(Pixel coordinate grounding data)

+--

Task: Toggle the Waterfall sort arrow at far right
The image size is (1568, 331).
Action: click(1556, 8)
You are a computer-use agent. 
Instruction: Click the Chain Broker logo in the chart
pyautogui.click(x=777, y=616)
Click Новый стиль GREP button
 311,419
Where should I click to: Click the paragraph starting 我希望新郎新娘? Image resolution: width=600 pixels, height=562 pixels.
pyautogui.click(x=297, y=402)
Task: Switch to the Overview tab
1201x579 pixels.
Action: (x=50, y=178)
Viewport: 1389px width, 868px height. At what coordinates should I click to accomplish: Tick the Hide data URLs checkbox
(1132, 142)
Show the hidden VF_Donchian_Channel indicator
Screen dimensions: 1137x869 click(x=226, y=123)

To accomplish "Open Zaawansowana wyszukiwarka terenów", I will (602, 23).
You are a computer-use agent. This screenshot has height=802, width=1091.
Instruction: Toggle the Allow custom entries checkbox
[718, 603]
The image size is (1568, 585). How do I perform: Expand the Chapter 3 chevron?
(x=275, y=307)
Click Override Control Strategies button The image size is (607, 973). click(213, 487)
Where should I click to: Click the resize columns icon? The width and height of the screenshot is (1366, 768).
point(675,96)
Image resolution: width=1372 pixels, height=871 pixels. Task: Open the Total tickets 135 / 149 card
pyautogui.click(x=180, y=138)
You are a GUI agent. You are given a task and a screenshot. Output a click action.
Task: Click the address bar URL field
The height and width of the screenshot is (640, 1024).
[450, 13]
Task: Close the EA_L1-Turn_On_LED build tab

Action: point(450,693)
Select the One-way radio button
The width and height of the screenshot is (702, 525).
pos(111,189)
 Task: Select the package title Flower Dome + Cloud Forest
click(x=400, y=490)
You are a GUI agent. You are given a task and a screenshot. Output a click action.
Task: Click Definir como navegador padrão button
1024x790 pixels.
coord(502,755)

+--

YOUR OBJECTIVE
When the string "agent" appears in a line of the records above, that line is to be copied.

ANSWER FOR THE TASK
You are a computer-use agent. 
You are a computer-use agent. This screenshot has height=802, width=1091.
You are a GUI agent. You are given a task and a screenshot. Output a click action.
You are a GUI agent. You are given a task and a screenshot. Output a click action.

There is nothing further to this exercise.